● **Objective**
Could you print the items word for word, beginning at the line that has "Click the red delete row icon" and stopping after the line that has "coord(55,103)"? Leave the pictures out.

*** Records supplied ***

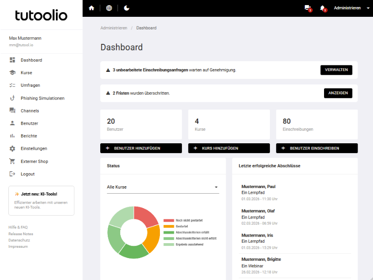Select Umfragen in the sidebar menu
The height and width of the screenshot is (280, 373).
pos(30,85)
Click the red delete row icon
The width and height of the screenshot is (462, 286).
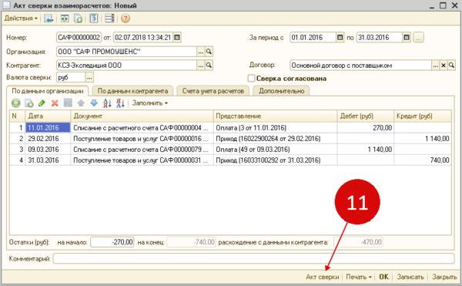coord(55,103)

***
*** Records supplied ***

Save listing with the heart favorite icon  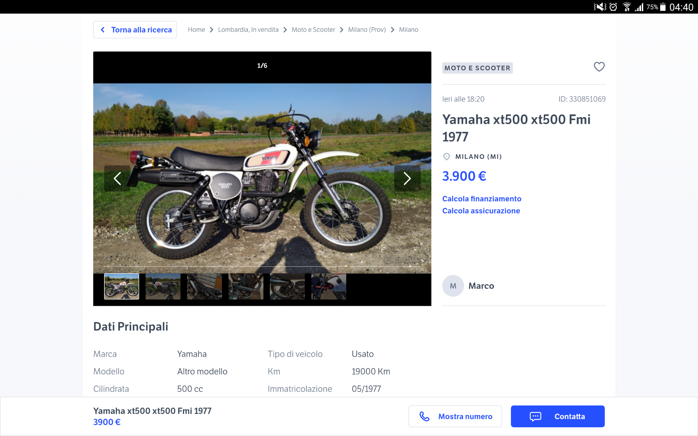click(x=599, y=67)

***

● **Full solution**
Click the red delete row icon
The width and height of the screenshot is (462, 286).
coord(55,103)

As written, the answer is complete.